Weekly series! As per previous discussion, I will be publishing a big information blog on each Friday. Unfortunately, it’s midterms for me, which means a shorter post for you. Blame the paper(s) and exams and readings and stuff. I promise to be back on schedule next week. Also, I’ve commissioned a post on bulimia from Tetyana, who runs the spectacular Science of Eating Disorders blog, a skeptical look at research on ED’s.

Anyways, today we look at the types of antidepressants.

Selective Serotonin Reuptake Inhibitors (SSRI’s)

[Note to neurobiologists: I am simplifying massively here. I know that.]

These are the most popular medications for depression, and include a bunch of names you probably recognize: Zoloft, Prozac, Paxil, Celexa, Lexapro.

How do they work?

A general sketch of two neurons.
A general sketch of two neurons.

Neurons don’t connect directly to each other–they have a very tiny space (the synaptic cleft) between each end of one and beginning of the next. Neurotransmitters (like serotonin, dopamine, GABA, etc) are released from the presynaptic neuron, and partially absorbed by the postsynaptic neuron. The neurotransmitter that isn’t absorbed is mainly taken back by the presynaptic neuron. SSRI’s work by blocking the reuptake mechanism for serotonin, leaving more available serotonin in the brain, which seems to relieve depression in some people.

But, this is grossly oversimplified, and depression is not as basic as not having enough serotonin. In the words of Ozy, brain chemicals are not fucking magic.

Side effects of SSRI’s can include lack of sex drive, hyperactivity or lowered energy, etc. In some, these are so life-disrupting that other medications are preferred.

Serotonin-Norepinephrine Reuptake Inhibitors (SNRI’s)

SNRI’s include Cymbalta, Effexor, and Pristiq. They work very much like SSRI’s, except they inhibit both the reuptake mechanism for norepinephrine and serotonin.

The effectiveness of SSRI’s lends support to the Monoamine Hypothesis–an incomplete explanation for depression, suggesting that several neurotransmitter systems (including serotonergic) are responsible.  The hypothesis does hold up to scrutiny, but doesn’t explain why many antidepressants also help with anxiety and obsessive-type disorders.

Tricyclic Antidepressants

Color me happy to have done my research before publishing–turns out I didn’t have all of my facts straight.

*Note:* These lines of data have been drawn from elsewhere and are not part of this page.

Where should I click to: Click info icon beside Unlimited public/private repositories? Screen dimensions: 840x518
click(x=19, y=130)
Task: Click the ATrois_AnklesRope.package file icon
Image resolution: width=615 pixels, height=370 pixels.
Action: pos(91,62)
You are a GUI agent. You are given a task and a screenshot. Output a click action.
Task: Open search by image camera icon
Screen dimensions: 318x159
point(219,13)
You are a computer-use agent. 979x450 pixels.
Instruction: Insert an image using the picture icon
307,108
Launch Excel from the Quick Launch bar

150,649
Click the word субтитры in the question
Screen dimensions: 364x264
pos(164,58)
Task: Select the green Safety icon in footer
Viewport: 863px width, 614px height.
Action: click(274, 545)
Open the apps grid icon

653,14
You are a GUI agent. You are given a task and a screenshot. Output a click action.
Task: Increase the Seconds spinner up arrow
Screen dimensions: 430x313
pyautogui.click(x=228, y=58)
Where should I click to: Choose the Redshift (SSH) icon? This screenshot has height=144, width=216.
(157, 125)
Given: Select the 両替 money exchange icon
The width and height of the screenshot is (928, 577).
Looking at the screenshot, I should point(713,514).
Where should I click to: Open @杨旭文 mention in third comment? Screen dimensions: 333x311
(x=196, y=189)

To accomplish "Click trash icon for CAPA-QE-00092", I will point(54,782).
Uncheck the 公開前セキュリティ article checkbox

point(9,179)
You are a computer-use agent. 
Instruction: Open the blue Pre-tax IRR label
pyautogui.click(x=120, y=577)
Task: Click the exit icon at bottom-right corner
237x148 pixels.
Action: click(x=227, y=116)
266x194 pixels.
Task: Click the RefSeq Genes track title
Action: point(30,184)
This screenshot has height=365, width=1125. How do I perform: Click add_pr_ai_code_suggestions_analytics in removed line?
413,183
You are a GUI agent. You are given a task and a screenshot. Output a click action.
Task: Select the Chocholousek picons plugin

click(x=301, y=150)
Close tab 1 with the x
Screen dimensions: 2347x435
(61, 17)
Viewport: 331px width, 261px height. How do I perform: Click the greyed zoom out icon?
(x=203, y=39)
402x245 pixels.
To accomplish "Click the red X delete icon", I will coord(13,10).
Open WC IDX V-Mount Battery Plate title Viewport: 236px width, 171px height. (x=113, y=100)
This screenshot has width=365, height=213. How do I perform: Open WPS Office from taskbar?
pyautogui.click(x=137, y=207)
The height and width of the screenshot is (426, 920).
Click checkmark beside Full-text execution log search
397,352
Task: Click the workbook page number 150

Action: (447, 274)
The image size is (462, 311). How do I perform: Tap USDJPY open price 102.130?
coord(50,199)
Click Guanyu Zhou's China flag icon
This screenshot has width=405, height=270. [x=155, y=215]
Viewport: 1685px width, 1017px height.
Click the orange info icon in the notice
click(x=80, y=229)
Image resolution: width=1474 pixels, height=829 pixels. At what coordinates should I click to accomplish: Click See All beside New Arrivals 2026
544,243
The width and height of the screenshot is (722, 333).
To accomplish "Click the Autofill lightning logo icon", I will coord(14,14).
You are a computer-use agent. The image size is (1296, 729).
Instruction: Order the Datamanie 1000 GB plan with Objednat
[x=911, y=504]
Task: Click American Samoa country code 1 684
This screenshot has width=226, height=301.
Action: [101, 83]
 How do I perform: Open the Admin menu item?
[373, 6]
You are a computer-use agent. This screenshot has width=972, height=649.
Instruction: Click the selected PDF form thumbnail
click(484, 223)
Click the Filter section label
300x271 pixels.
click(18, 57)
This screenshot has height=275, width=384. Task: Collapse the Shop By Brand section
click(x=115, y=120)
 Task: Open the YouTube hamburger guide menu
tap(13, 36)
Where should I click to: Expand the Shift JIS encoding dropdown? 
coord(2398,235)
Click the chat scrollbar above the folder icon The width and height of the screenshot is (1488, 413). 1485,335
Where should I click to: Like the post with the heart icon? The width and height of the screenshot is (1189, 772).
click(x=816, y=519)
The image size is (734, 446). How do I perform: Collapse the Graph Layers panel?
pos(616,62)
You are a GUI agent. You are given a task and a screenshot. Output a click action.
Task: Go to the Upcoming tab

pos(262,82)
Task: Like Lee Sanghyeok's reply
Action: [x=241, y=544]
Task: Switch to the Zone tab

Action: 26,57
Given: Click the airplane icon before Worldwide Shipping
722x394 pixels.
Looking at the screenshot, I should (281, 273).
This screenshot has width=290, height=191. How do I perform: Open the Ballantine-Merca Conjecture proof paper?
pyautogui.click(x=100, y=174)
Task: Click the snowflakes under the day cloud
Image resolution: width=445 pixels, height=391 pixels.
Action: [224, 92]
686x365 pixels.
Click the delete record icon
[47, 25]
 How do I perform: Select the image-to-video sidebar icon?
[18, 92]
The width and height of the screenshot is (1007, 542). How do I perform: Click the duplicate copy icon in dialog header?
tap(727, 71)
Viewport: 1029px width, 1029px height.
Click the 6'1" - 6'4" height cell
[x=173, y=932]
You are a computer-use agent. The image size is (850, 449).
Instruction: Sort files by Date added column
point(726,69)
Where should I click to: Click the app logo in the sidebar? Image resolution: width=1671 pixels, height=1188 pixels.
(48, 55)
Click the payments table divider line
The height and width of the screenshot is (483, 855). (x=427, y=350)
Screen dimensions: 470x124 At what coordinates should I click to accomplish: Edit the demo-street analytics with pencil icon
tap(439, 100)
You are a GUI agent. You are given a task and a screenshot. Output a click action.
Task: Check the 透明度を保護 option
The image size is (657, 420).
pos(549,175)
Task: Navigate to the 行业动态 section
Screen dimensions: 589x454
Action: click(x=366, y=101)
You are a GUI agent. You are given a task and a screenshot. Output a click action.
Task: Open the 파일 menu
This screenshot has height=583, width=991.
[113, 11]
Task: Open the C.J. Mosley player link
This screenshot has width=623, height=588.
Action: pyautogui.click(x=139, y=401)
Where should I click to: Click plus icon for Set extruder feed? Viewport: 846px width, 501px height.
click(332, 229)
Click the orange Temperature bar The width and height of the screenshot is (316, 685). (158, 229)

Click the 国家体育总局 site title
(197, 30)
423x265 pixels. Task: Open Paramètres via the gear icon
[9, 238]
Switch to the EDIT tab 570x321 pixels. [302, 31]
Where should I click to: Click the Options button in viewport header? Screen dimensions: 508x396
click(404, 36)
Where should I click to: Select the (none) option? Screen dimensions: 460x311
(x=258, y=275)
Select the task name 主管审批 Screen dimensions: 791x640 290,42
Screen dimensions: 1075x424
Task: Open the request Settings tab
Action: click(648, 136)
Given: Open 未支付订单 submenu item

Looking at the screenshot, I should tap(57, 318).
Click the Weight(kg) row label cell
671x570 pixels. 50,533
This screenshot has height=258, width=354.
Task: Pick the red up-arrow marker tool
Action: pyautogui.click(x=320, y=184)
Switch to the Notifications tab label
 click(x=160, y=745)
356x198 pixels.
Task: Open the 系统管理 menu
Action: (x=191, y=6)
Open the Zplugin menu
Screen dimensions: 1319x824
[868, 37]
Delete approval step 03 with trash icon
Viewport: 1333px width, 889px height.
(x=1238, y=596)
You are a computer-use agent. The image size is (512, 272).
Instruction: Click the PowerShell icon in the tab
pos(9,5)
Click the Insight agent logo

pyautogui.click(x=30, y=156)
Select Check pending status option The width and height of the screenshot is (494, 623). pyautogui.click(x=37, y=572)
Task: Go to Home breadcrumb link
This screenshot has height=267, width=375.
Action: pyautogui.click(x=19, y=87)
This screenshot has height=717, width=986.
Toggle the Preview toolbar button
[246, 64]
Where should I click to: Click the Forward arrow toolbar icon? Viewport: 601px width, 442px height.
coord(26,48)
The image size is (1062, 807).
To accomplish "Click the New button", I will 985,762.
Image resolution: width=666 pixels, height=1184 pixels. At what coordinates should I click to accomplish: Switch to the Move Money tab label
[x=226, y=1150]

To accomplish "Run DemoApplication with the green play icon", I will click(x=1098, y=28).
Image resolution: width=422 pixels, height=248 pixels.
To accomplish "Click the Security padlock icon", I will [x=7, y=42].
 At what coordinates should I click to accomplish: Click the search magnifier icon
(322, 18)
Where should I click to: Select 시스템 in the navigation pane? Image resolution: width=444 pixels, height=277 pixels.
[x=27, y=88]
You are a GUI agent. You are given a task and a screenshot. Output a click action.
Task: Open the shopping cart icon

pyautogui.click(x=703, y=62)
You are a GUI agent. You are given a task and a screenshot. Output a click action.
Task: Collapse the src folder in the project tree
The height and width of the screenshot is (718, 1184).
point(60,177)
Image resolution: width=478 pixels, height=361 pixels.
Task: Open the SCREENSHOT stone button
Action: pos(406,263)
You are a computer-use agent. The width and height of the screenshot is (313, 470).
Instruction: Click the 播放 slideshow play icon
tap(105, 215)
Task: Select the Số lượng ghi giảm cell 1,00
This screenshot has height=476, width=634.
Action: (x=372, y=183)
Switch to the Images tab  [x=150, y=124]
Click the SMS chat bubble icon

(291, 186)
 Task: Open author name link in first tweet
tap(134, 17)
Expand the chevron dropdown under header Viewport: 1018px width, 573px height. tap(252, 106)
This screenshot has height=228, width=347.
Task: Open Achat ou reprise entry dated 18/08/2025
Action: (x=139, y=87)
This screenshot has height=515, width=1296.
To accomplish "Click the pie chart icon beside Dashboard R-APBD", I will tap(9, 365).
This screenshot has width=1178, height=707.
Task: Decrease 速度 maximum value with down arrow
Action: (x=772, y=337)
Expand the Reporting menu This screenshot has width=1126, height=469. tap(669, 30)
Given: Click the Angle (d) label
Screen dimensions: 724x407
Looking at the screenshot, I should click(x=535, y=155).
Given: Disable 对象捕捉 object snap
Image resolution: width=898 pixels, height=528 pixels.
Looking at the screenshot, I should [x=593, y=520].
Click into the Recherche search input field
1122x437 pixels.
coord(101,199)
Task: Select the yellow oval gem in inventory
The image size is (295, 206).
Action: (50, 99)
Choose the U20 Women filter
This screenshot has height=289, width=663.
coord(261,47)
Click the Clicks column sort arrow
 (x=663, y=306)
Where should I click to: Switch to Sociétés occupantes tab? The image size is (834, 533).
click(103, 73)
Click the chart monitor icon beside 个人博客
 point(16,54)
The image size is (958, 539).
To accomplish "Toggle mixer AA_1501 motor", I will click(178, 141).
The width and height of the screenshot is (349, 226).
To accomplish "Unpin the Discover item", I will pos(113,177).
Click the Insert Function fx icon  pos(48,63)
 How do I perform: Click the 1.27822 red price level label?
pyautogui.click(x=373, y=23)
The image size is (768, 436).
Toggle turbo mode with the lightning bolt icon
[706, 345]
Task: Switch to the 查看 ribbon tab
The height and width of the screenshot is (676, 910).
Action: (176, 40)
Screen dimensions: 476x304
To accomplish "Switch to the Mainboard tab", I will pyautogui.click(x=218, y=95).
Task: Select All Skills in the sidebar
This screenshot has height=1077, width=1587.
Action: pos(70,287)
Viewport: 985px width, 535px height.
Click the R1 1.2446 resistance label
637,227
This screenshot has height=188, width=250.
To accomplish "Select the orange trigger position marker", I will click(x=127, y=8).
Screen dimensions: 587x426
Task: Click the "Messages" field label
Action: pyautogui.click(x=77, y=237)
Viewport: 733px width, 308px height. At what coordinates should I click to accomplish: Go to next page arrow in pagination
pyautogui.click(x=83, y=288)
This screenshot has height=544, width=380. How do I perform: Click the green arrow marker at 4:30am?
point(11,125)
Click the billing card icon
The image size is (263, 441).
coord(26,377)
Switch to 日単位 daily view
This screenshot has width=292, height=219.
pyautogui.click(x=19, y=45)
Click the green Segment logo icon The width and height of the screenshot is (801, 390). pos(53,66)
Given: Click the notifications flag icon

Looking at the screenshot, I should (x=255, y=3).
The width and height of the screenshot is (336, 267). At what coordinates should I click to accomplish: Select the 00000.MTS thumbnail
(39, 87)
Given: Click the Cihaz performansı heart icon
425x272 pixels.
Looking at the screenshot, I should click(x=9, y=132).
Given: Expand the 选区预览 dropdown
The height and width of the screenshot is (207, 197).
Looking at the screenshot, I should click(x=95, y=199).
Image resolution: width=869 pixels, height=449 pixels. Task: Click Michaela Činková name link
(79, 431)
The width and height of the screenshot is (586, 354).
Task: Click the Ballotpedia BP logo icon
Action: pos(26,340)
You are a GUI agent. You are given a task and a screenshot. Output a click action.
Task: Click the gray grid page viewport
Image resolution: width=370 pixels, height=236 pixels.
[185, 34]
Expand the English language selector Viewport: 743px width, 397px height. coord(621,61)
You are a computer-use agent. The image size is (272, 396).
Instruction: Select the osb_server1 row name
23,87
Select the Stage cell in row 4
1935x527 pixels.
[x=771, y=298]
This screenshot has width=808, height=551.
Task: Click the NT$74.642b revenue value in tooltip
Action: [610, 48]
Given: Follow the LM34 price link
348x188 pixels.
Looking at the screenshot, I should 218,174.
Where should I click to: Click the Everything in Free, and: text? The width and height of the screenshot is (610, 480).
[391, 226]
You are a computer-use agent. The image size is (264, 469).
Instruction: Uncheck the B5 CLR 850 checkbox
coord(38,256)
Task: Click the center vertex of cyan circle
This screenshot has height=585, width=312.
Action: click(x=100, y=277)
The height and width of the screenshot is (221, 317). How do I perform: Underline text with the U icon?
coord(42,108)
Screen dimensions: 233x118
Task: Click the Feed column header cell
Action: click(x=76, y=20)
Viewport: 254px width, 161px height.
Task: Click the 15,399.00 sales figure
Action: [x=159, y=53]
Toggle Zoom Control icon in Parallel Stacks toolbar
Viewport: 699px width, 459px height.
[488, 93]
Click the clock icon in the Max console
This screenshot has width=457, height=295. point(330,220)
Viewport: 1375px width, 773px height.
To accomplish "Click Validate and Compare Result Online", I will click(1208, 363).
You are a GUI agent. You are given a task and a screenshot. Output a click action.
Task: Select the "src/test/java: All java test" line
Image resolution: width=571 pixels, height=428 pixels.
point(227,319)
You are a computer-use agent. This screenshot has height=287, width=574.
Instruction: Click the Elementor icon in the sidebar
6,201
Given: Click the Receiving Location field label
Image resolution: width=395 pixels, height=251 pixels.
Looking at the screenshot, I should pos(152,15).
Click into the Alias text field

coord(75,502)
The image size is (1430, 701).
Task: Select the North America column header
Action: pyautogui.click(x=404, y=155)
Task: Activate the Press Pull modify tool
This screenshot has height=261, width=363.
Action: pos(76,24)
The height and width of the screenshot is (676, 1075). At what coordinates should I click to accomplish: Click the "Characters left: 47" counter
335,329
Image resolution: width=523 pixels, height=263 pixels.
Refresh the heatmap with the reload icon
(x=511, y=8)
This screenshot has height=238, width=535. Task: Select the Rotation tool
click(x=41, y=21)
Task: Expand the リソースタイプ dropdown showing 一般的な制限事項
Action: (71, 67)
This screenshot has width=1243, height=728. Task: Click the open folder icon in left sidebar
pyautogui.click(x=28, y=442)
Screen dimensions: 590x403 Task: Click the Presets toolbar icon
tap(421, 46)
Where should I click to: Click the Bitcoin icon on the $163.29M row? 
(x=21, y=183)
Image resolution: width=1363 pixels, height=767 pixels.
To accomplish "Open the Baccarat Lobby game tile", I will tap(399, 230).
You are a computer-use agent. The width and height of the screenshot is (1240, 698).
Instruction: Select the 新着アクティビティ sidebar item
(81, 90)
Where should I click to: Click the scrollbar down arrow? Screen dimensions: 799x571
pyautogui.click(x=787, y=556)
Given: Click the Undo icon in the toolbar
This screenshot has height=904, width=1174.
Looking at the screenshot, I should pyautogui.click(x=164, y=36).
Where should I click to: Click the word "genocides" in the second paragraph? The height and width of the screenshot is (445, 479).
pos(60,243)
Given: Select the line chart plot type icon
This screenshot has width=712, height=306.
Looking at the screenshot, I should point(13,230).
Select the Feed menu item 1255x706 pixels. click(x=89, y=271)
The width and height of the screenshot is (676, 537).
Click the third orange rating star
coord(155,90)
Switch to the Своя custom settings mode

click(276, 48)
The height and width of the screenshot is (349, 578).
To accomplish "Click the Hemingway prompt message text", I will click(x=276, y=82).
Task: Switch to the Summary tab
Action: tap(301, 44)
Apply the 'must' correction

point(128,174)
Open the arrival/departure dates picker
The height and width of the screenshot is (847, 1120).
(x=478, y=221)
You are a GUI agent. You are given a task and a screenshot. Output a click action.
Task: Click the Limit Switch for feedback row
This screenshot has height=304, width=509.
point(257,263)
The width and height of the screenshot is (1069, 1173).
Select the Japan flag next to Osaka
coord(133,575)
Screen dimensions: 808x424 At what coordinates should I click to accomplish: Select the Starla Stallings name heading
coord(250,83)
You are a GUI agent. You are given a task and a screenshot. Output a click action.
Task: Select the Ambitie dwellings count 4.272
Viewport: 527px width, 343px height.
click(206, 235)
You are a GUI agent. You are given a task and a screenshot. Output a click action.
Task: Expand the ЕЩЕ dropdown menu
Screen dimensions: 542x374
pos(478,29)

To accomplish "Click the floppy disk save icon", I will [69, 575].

Tricyclics are antidepressants that operate somewhat like SSRI’s by inhibiting the reuptake of serotonin–but they also have a laundry list of possible side effects, and, like MAOI’s, are used more and more rarely.

Monoamine Oxidase Inhibitors (MAOI’s)

MAOI’s can be super effective! However, they come with hefty diet restrictions, and resultingly, are used rarely–mostly as a last resort.

People taking MAOI’s need to avoid all sorts of things, like pickled foods, most cheeses, wine, decongestants, and SSRI’s. Failure to do so can cause a stroke–the result of buildup of tyramine in the brain. Since other antidepressants are available, MAOI’s have fallen out of favor.

Norepinephrine and dopamine reuptake inhibitors (NDRIs)

Wellbutrin! NDRI’s are good because they usually don’t have the sexual side effects. They too, lend support to the Monoamine Hypothesis, by altering the dopaminergic and norandronergic pathways.

St. Johns Wort

Okay. This is alt-med, but it’s been gaining mainstream popularity. It’s one of those that might work on mild to moderate depression. And if taken without doctor supervision and with other medications it can cause you all sorts of problems. In combination with SNRI’s, it can cause Serotonin Syndrome–an excess of the neurotransmitter which overloads the central nervous system. It also appears to decrease the effectiveness of oral contraceptives, might cause problems if you’re breast-feeding, and oh, right, as an herbal supplement, isn’t all that regulated. What I’m saying is, self-prescribing this stuff is not a great idea, and right now, there’s not evidence that it works for major depression. But some people do use it, so I’ll include it.